Given high levels of fat and sodium intake, this study recommends the introduction of a 20% excise on food items identified through nutrient profiling as ‘unhealthy’ in order to encourage substitution towards healthier products - given modelling done by the Samoan Ministry of Health indicates that this would have a positive impact on reducing sodium and fat intake. Working with manufacturers to reduce the sodium content of bread would also help to reduce household sodium intake.
Similarly sourcing canned mackerel with lower sodium content would help to reduce sodium intake levels. Encouraging households to reduce the addition of table salt and sugar to meals and beverages, and switch to healthier types of cooking oil, would also significantly reduce calorie, fat and sodium intake levels.
Fortifying flour products with micronutrients such as Vitamin A and Iron could help to increase intake levels of these important micronutrients.

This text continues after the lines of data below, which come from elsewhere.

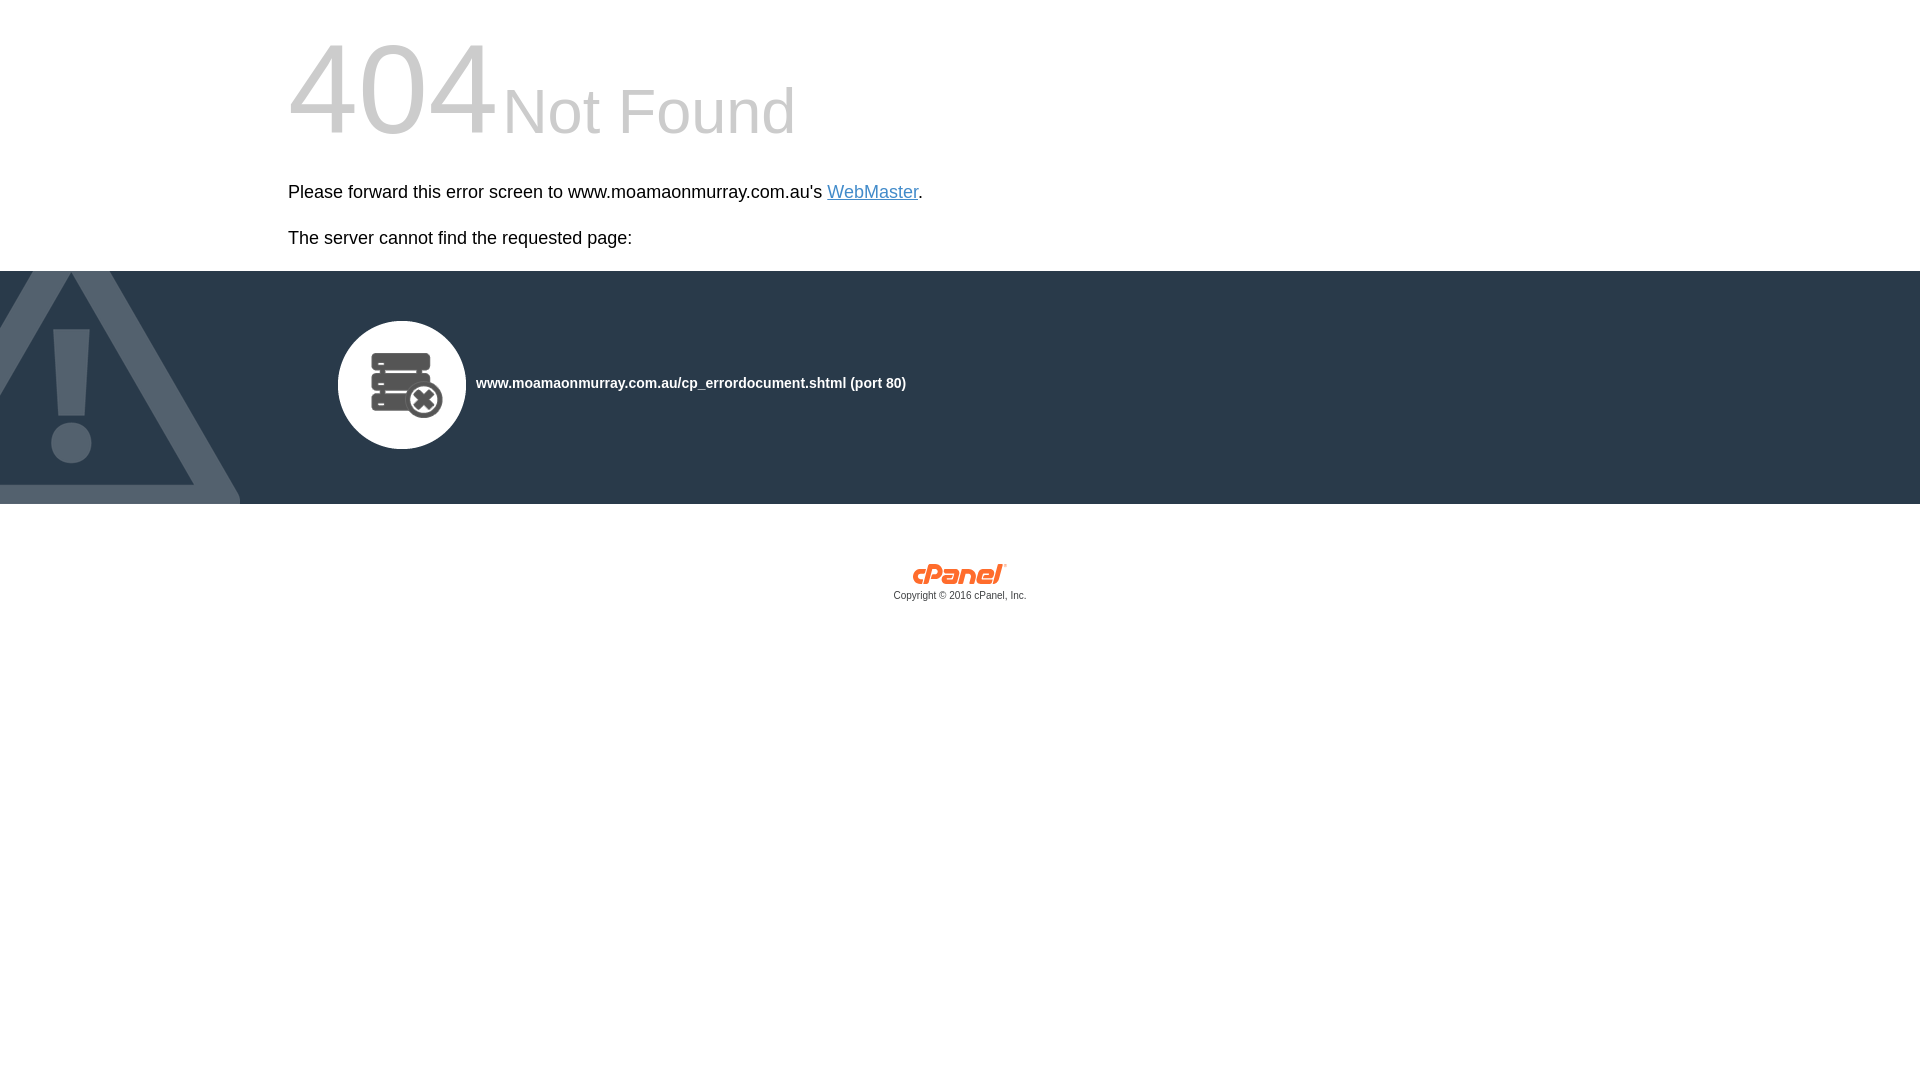 This screenshot has width=1920, height=1080. Describe the element at coordinates (872, 192) in the screenshot. I see `'WebMaster'` at that location.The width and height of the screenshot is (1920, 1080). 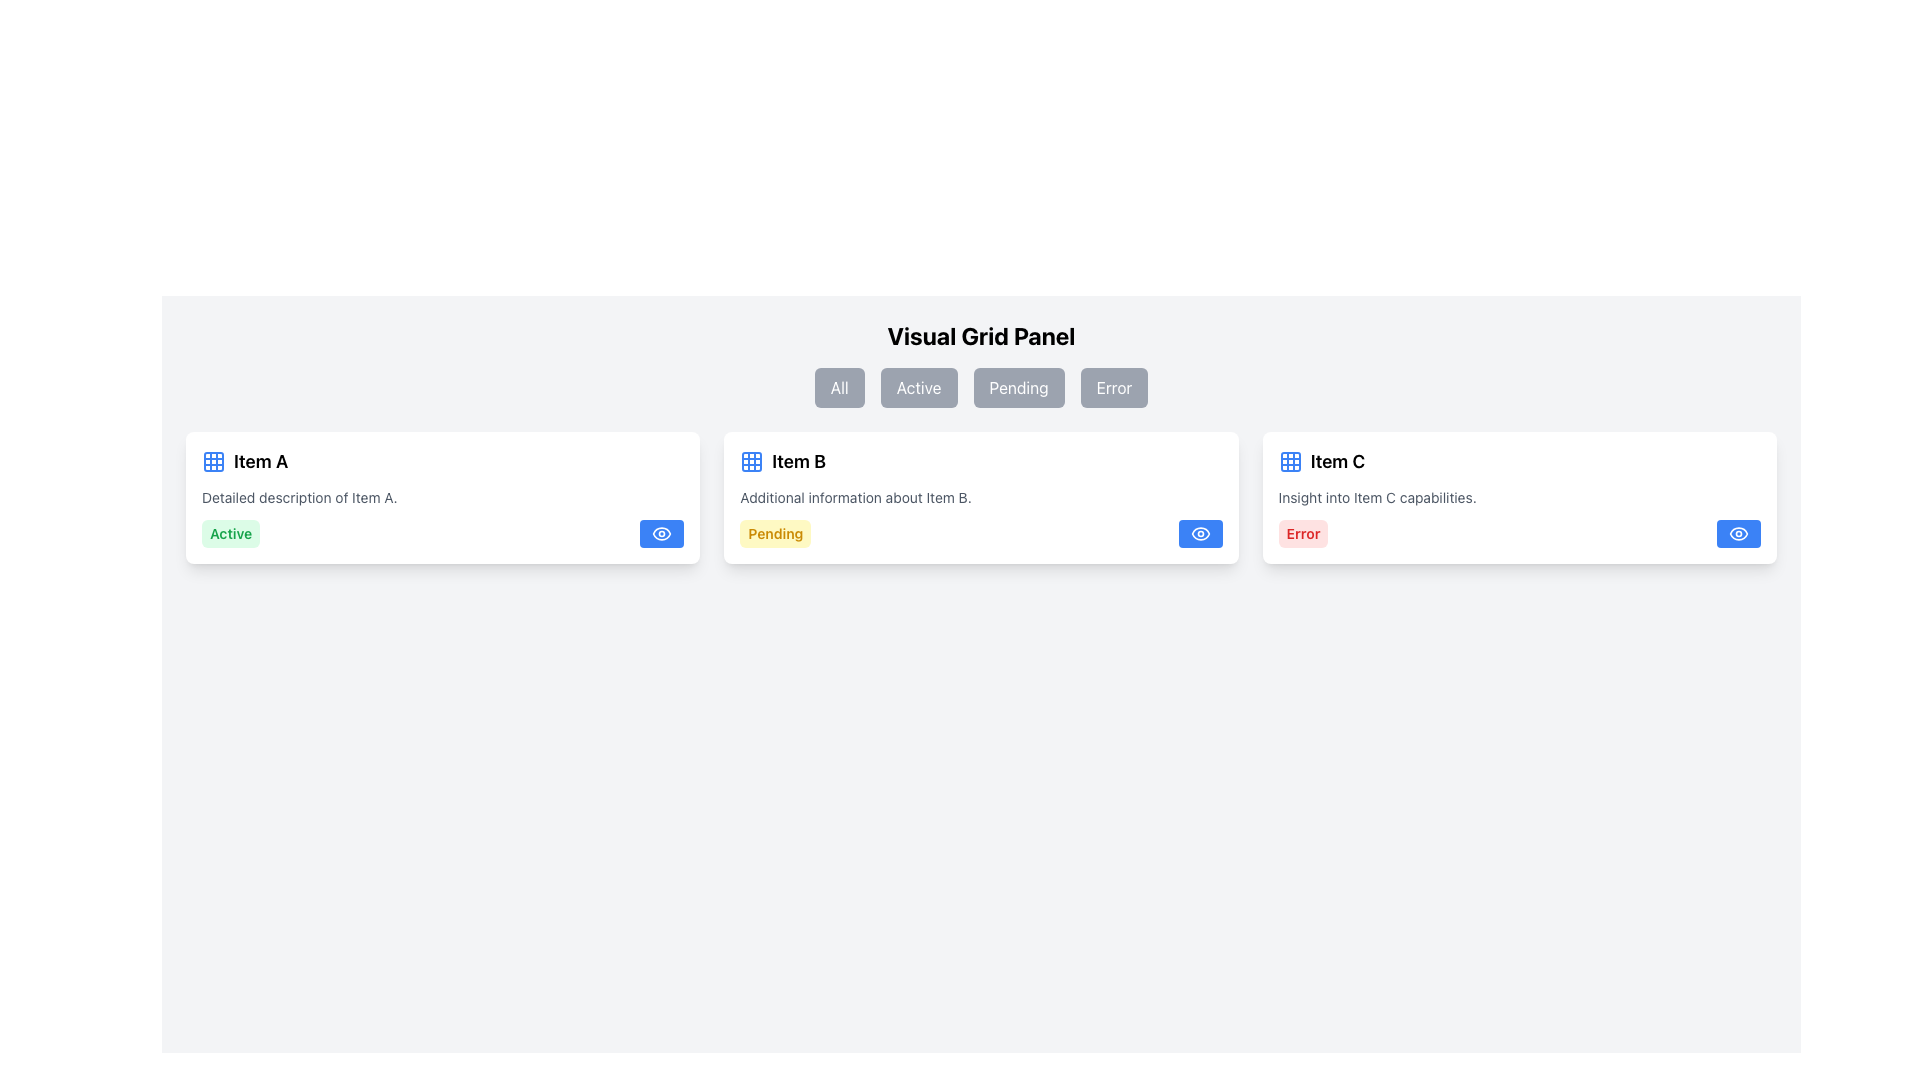 What do you see at coordinates (751, 462) in the screenshot?
I see `the Icon representing the overview or detailed view option for 'Item B', which is located within the card for 'Item B', positioned second from the left and to the immediate left of the text 'Item B'` at bounding box center [751, 462].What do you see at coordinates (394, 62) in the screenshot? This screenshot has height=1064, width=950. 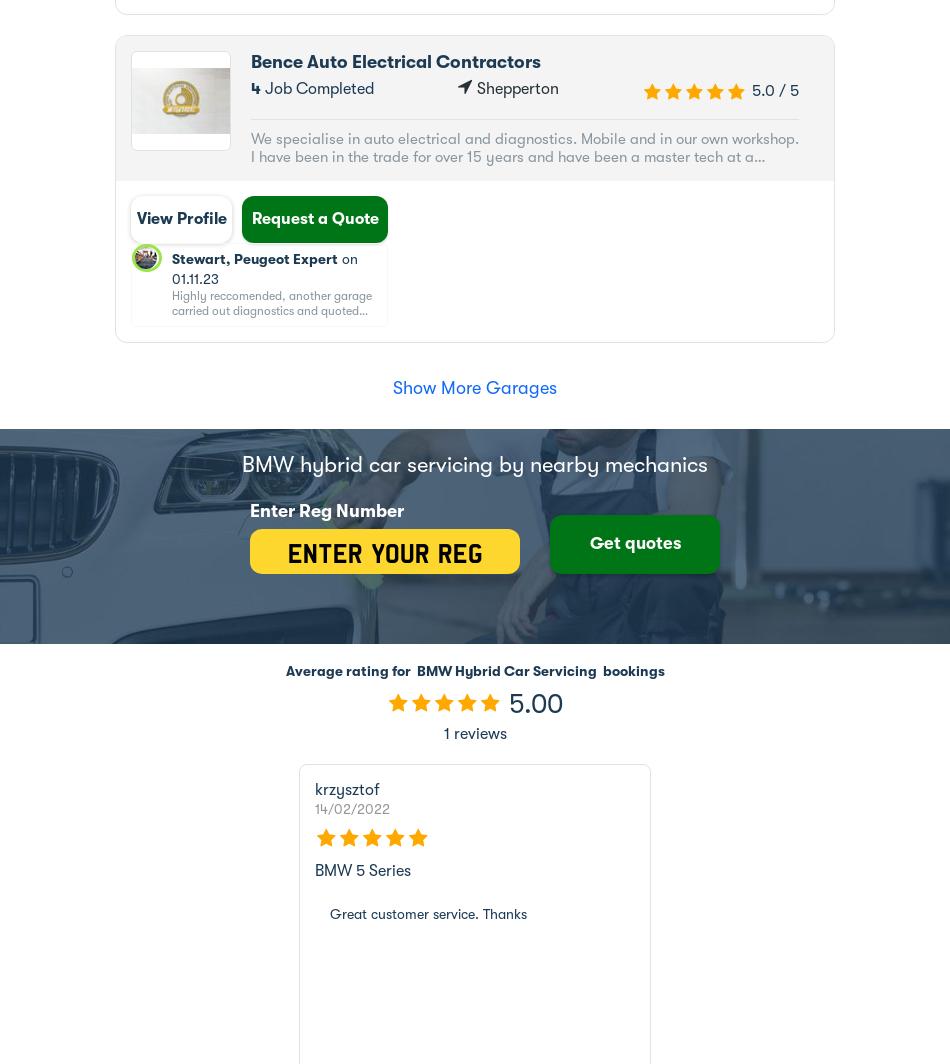 I see `'Bence Auto Electrical Contractors'` at bounding box center [394, 62].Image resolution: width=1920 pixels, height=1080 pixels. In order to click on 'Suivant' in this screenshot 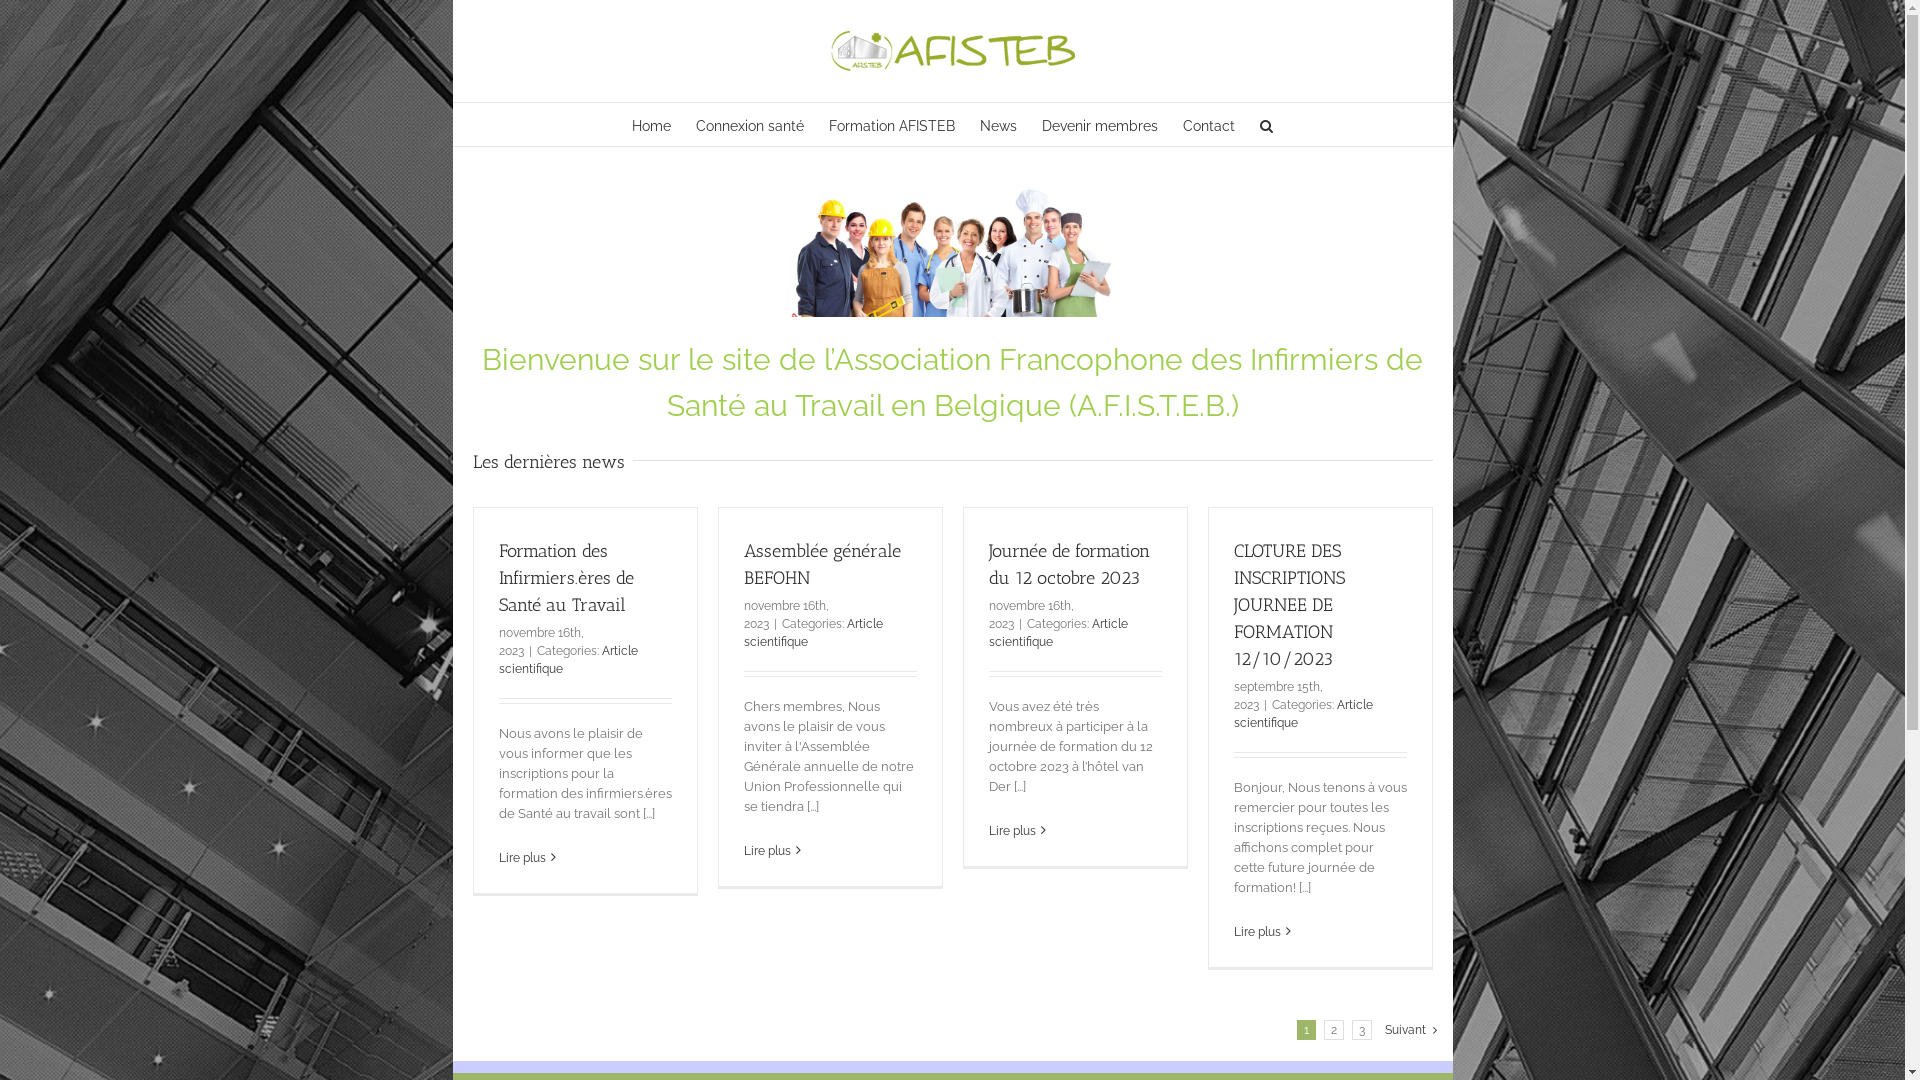, I will do `click(1404, 1029)`.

Improving access to these local food commodities by reducing their price to households identified as ‘at risk’ of poor nutrition through the policy and programme interventions outlined in this paper, will be critical to improving health and nutrition outcomes in Samoa. This study finds that reducing the price of local fruit, vegetable and animal products (particularly as pawpaw and Chinese cabbage) identified as efficient sources of required vitamin A, would help to reduce the current deficiencies in daily intake among the Samoan population.
Increasing consumption of these items at the expense of the current major sources of vitamin A in diet — particularly canned mackerel (eleni) would also help to reduce average sodium intake levels below the current high levels. This could be achieved through investments in improving the efficiency of production and marketing, supplemented by targeted food voucher schemes for at risk households and school feeding programmes.
In addition, creating a more enabling environment to facilitate investment in improving the efficiency of local food production and distribution systems will be critical to reducing the cost of nutritious food for the wider Samoan population, in the long run.